EXERCISE GOAL -
Print every one of the following entries verbatim, line by line.

begin RECORDS SHOWN

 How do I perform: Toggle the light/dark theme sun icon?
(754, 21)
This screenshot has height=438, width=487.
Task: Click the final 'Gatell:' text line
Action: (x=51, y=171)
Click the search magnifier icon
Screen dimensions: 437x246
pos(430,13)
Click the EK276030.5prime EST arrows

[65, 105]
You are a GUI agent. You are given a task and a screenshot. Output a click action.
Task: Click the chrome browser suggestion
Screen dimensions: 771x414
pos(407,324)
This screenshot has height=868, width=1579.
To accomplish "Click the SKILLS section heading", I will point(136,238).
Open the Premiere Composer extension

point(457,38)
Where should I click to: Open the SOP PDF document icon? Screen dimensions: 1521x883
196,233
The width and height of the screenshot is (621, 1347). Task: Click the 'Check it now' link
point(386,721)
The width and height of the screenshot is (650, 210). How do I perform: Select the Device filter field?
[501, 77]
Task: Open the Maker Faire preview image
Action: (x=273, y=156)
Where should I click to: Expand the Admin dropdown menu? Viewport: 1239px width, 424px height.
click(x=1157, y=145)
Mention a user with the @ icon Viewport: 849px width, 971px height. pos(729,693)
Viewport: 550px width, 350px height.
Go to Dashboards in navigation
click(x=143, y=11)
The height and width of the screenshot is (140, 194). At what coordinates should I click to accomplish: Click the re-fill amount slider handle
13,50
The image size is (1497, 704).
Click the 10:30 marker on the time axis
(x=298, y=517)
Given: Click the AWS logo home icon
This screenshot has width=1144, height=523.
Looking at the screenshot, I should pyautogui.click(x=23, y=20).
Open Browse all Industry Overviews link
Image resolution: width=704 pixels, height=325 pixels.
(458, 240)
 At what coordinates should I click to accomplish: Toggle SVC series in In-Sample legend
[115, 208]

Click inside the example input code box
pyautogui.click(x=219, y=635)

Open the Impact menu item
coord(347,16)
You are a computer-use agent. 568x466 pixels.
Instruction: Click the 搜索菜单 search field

end RECORDS SHOWN

RESULT OF THE EXERCISE -
 How do I perform: Toggle the light/dark theme sun icon?
(754, 21)
This screenshot has height=438, width=487.
Task: Click the final 'Gatell:' text line
Action: (x=51, y=171)
Click the search magnifier icon
Screen dimensions: 437x246
pos(430,13)
Click the EK276030.5prime EST arrows

[65, 105]
You are a GUI agent. You are given a task and a screenshot. Output a click action.
Task: Click the chrome browser suggestion
Screen dimensions: 771x414
pos(407,324)
This screenshot has height=868, width=1579.
To accomplish "Click the SKILLS section heading", I will point(136,238).
Open the Premiere Composer extension

point(457,38)
Where should I click to: Open the SOP PDF document icon? Screen dimensions: 1521x883
196,233
The width and height of the screenshot is (621, 1347). Task: Click the 'Check it now' link
point(386,721)
The width and height of the screenshot is (650, 210). How do I perform: Select the Device filter field?
[501, 77]
Task: Open the Maker Faire preview image
Action: (x=273, y=156)
Where should I click to: Expand the Admin dropdown menu? Viewport: 1239px width, 424px height.
click(x=1157, y=145)
Mention a user with the @ icon Viewport: 849px width, 971px height. pos(729,693)
Viewport: 550px width, 350px height.
Go to Dashboards in navigation
click(x=143, y=11)
The height and width of the screenshot is (140, 194). At what coordinates should I click to accomplish: Click the re-fill amount slider handle
13,50
The image size is (1497, 704).
Click the 10:30 marker on the time axis
(x=298, y=517)
Given: Click the AWS logo home icon
This screenshot has width=1144, height=523.
Looking at the screenshot, I should pyautogui.click(x=23, y=20).
Open Browse all Industry Overviews link
Image resolution: width=704 pixels, height=325 pixels.
(458, 240)
 At what coordinates should I click to accomplish: Toggle SVC series in In-Sample legend
[115, 208]

Click inside the example input code box
pyautogui.click(x=219, y=635)

Open the Impact menu item
coord(347,16)
You are a computer-use agent. 568x466 pixels.
Instruction: Click the 搜索菜单 search field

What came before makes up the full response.